Domestic utility model filings as percentage of world utility model filings

To a large extent, the utility model system is Chinese.

Looking to the total of utility models and patents, China accounted for nearly 45% of world filings in 2012.

Looked at on a GDP basis, China has ~19% of world GDP and ~45% of world patent and design filings in its territory. Is it over patented?

At the start of this post I mentioned the mercantilist desire to keep Johnny Foreigner in his place. Getting your domestic industry to file a lot of patents in your domestic market might be a way to keep Johnny Foreigner out of your home market. Does this explain the rapid growth in Chinese applications by Chinese applicants?

Lastly, to simply all of the above guff, it might be as well to plot countries or regions on a ternary plot. The following shows the above mentioned regions plotted as a time series. Where does your country sit and where is it going?

Patent filings - time series

Sunday, 13 April 2014

On the importance of good data

Having an idle moment I thought to look to the WIPO IP Statistics Data Center where all sorts of fun can be had by the avid nerd. The data centre enables one not only to look to individual countries, but also to regions.

In previous posts I have commented on stagnation in filings at the EPO and so naturally, in a totally non-scientific way, I looked for more data to support my previous "findings" but for Europe at large.

By producing a time series of patent filings classified by resident and non-resident; and comparing this with a time series of patent filings classified by resident and filings abroad; the following interesting graph resulted:-

This would indicate:

  • North America having relatively static demand for patents in the rest of the world in recent years, but becoming an ever greater recipient of filings from the rest of the world; 
  • Asia showing ever greater activity abroad, and being an ever greater recipient from the rest of the world;
  • Europe showing ever greater activity abroad, but with relatively stagnant demand from abroad; and
  • Africa, Latin America and Oceania having relatively low activity.

But something more was needed.

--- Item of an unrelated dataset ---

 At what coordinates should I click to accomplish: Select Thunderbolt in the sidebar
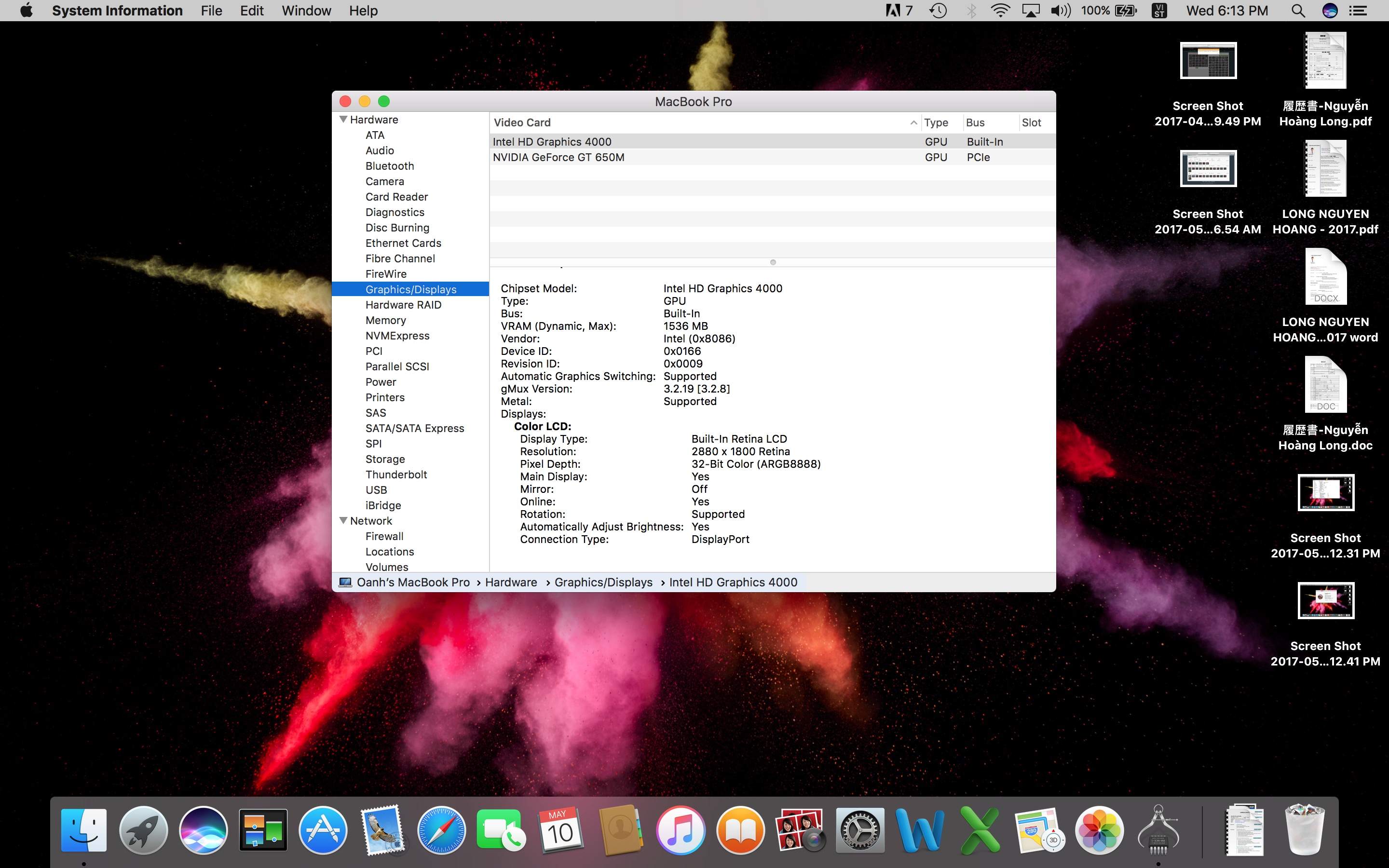point(396,475)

What is the situation of the whole World?

Unfortunately, there are no figures for patent filings outside the World, but one can get figures for filings in the World divided by residents and non-residents. The numbers are as indicated below.

So what does this mean for off-World interest in the World economy? The following shows the percent of patent applications filed by non-residents of the World.

From the above two graphs it can be seen that 2008 marked a distinct drop in activity by residents and non-residents alike. The World economic crisis clearly influenced alien demand for patents. However it can be seen that although alien demand has recovered somewhat, domestic demand has increased dramatically. It is to be hoped that the World is not becoming an economic backwater, but at present it seems that the 2008 economic crisis was just a minor "blip" and the increase in domestic filings indicates strong growth in domestic innovation.

It can also be seen that there is a need for improved statistics from WIPO. In particular cooperation with the GIPO [Galaxy Intellectual Property Office] should be improved to enable data for off-World patent filings to be gathered.

In the mean time, it would help for WIPO to be clearer as to how they calculate resident and non-resident filings for regions so that users of the IP Statistics Data Center are not led to false conclusions.

By the way - my apologies that this is too late for 1st April.